Tão logo chegamos, lembrei das histórias sobre a reticência alemã em relação aos brasileiros e a nossa “mania incompreensível” (para eles) de tomar longos banhos. Eram por volta das cinco e meia da tarde e logo comecei a identificar alguns costumes locais, como a do jantar um tanto cedo para os padrões brasileiros. A mesa estava posta, à nossa espera (e eu confesso que fiquei temeroso, pois não aprecio a culinária alemã). Um saboroso e aquecido caldo de cebola, pães, queijo, geléia e tomate (cultivado ali mesmo, no jardim) puseram fim ao meu descabido temor.

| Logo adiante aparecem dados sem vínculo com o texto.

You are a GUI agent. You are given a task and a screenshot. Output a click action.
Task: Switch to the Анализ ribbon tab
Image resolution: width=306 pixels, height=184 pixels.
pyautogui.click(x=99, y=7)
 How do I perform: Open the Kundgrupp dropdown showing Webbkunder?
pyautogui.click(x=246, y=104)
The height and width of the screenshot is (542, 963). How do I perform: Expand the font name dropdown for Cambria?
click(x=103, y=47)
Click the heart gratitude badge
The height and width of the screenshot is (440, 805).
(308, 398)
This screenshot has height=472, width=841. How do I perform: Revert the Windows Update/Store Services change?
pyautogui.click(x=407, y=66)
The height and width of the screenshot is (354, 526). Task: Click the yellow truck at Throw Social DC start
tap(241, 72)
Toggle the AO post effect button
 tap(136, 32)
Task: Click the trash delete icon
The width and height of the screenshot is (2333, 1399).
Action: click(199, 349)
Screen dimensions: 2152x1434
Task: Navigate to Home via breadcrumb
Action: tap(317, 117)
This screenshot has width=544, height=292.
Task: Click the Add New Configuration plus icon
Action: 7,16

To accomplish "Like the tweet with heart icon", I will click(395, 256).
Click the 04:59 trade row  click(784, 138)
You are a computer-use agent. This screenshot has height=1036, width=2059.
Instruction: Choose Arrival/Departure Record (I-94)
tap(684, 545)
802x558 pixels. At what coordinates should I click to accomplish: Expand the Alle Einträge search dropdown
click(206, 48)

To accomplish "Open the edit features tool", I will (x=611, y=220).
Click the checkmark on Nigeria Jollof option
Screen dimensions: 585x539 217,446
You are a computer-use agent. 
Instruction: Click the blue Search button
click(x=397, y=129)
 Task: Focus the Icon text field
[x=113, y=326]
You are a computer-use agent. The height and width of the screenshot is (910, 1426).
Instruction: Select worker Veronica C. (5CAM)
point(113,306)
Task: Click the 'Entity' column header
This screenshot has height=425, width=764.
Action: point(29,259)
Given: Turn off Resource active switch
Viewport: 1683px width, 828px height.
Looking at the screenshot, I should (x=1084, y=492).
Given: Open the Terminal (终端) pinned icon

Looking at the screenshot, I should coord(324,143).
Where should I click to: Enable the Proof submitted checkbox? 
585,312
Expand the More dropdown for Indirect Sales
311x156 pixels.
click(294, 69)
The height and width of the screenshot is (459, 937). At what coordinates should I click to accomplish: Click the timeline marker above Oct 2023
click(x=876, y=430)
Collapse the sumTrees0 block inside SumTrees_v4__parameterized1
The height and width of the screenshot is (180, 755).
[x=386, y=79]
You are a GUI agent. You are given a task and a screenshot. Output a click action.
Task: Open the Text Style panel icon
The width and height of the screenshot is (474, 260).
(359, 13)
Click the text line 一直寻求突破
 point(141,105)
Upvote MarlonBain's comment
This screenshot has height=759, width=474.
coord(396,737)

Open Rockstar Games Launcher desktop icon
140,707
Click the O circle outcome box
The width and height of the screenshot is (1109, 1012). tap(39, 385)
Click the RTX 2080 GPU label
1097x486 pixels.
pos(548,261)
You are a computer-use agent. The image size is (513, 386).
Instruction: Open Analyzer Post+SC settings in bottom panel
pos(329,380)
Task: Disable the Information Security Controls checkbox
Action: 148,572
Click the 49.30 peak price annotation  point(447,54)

Era outono, o clima estava gélido e anoiteceu rapidamente – o que talvez explique o jantar quase vespertino. Meu quarto ficava no pavimento intermediário entre a garagem e o nível superior. O declive do terreno me permitiu uma visão privilegiada: estava exatamente no nível do jardim frontal. A luz da lua, num branco incandescente naquela noite escura, invadia o cômodo com um brilho espetacular. Lá fora, o orvalho, as árvores, as flores. Uma visão mágica.
No dia seguinte, após o café, fomos caminhar. Seguimos o declive da rua, em direção a uma estrada. Passamos por casas igualmente belas, com amplos e coloridos jardins. Descobri que os alemães apreciam a arte da jardinagem. Convivem pacificamente com a natureza. Muito diferente do cenário de muros altos e cercas elétricas que caracterizam as casas brasileiras.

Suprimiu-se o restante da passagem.